Diplomats from around the world are due to meet in Sarajevo on Tuesday in an attempt to resolve a deep rift between the US and Europe over a top envoy appointment that could have a powerful influence on the future of Bosnia and Herzegovina. This was reported by Qazaqyia.kz citing The Guardian.

Disagreement has erupted over who should become the next high representative for the international community, a post with significant powers, in an overt test of political wills, with the Trump administration assertively pushing a business-driven agenda, potentially at the expense of Bosnia's delicate postwar political balance.

Ambassadors from the US, UK, France, Germany, Italy and the EU, as well as envoys from Canada, Japan and Turkey, are scheduled to meet in the Bosnian capital to make a second attempt to agree on a new high representative, after the first try broke up amid acrimony in early June.

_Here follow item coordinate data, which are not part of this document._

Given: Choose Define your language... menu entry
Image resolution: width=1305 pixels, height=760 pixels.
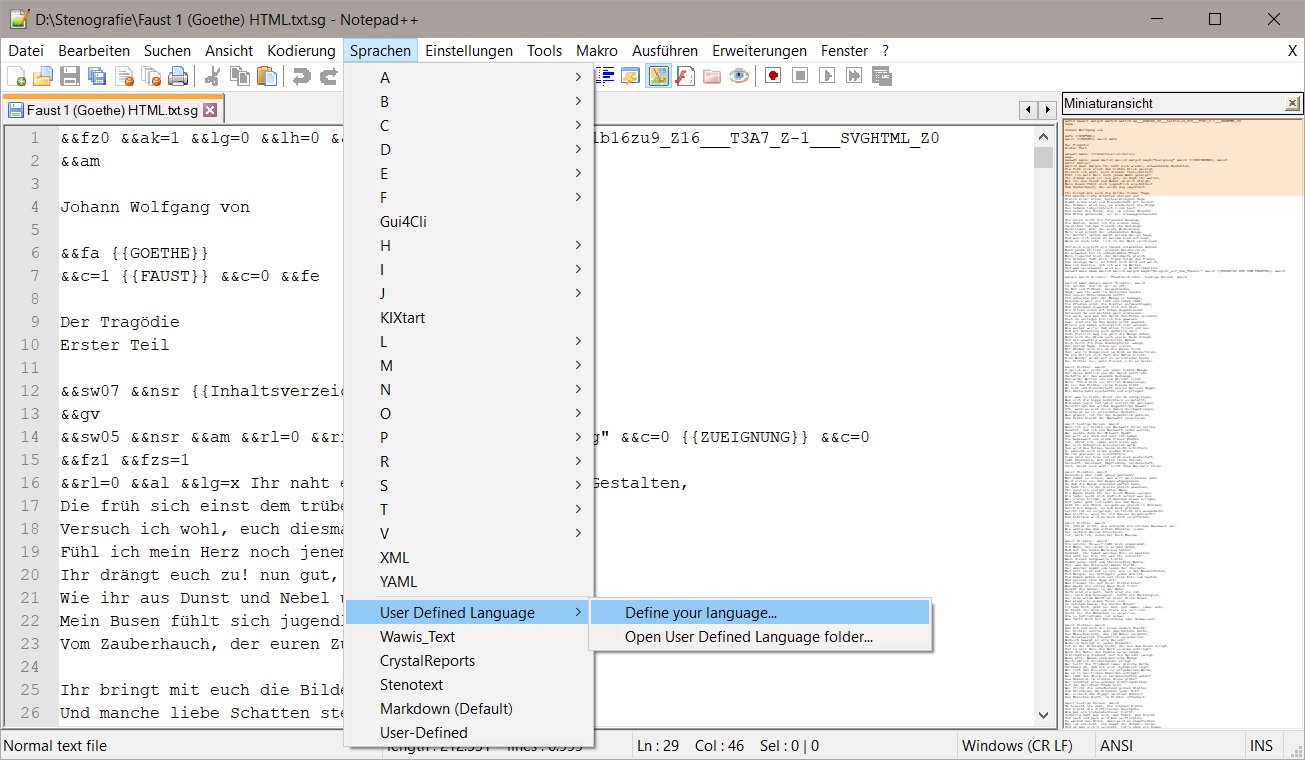Looking at the screenshot, I should pyautogui.click(x=700, y=613).
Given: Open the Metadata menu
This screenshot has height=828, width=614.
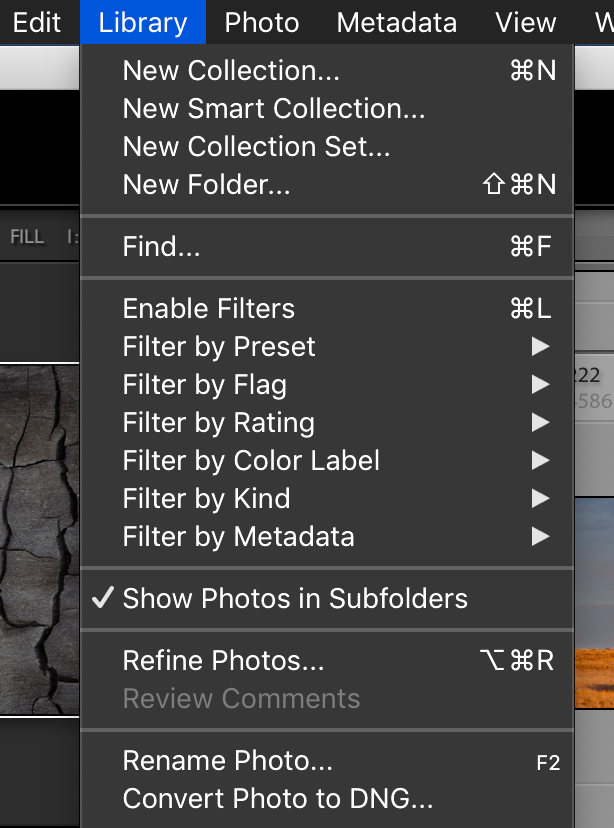Looking at the screenshot, I should [396, 22].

In the run-up to that meeting, the Trump administration had rattled European capitals by insisting that the current high representative, the German politician Christian Schmidt, be removed, and then reportedly reneging on an agreement that Schmidt stay on until expected Bosnian elections in October, for reasons of continuity and his personal dignity.

In May, US officials demanded that Schmidt depart immediately, and began campaigning aggressively for a 76-year-old Italian diplomat, Antonio Zanardi Landi, to replace him, much to the bewilderment of most other members of the peace implementation council (PIC), whose steering board is due to convene on Tuesday.

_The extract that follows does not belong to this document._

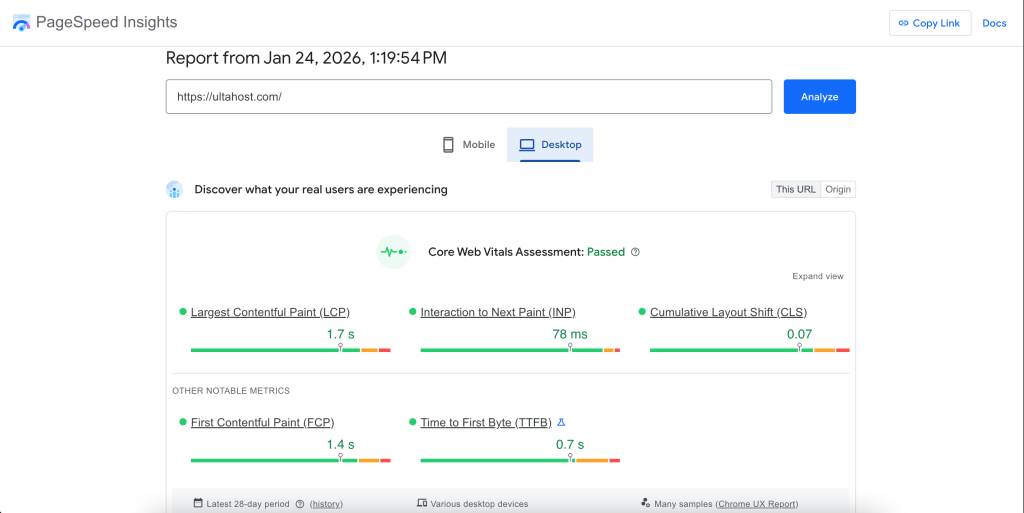The height and width of the screenshot is (513, 1024).
Task: Open the Largest Contentful Paint (LCP) link
Action: pos(270,313)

Landi has no significant previous experience or knowledge of Bosnia. In the past, he has expressed fondness for Serbia, where he was once posted as a diplomat, but he has not shown much interest in its neighbour.

There has been no clear explanation from Washington for its abrupt manoeuvring, but European officials in Sarajevo suspect it is closely related to the new US priority in the region: to clear the way for a $1bn gas pipeline contract, the Southern Interconnection. This has been provisionally awarded to AAFS Infrastructure and Energy, a US-based company with minimal infrastructure experience but strong personal connections to Donald Trump.

Last month, the Trump administration unveiled a new policy for the Balkans stating that henceforth US actions in the region would be guided by the need to pursue "direct return" for American companies, in place of what it called "open-ended institution building".

Jim O'Brien, a former US diplomat, writing on the European Council for Foreign Relations website, said the announcement "reflected what is already happening in the region under the second Trump administration" as "politically connected Americans seek to earn money by weakening … international institutions". "This behaviour undermines the peace that has held for 30 years," O'Brien said.

The pipeline deal was awarded without tender, prompting a warning from the EU that this could jeopardise Bosnia's long-term European integration, and generating a confrontation that has culminated in the row over Landi and the high representative's job.

Landi is serving as the ambassador to the Vatican of the Sovereign Military Order of Malta. Contacted by the Guardian, he said it would be "unwise for me to step into the heated debate", but argued his "key points and focus" manifesto that has been circulated among PIC steering board members was "perfectly in line with the European positions".

The Landi manifesto, seen by the Guardian and first published by the Bosnian investigative journalism website Istraga, promises not to overturn the decrees of previous high representatives, to consult the PIC before taking substantial actions, and not to unilaterally close down the office of the high representative.

London, France and Berlin have been unconvinced by the Landi campaign and as of Monday were aligned behind a French candidate, René Troccaz, France's Balkans envoy.

The tussle among erstwhile allies has underlined how far Bosnia's current realities are still defined by the 1992-95 war which killed 100,000 people, mostly Muslim Bosniaks slaughtered by much better-armed Serb forces, and, to a much lesser extent, Croats.

The US-brokered Dayton peace deal in late 1995 stopped the bloodshed but enshrined the dominant role of ethnic politics and the division of the country into two halves, a Bosniak-Croat Federation and a Serb-run entity, the Republika Srpska.

The office of the high representative was established with substantial powers to oversee the Dayton agreement and help guide Bosnia towards greater ethnic integration. That latter mission has largely been a failure, with the country as divided as ever and the Republika Srpska under the sway of a Serb separatist, Milorad Dodik.

The former president of the Republika Srpska, Milorad Dodik, ousted last September, gave his approval to the Southern Interconnection pipeline. Successive high representatives, all Europeans, have been reluctant to invoke their powers.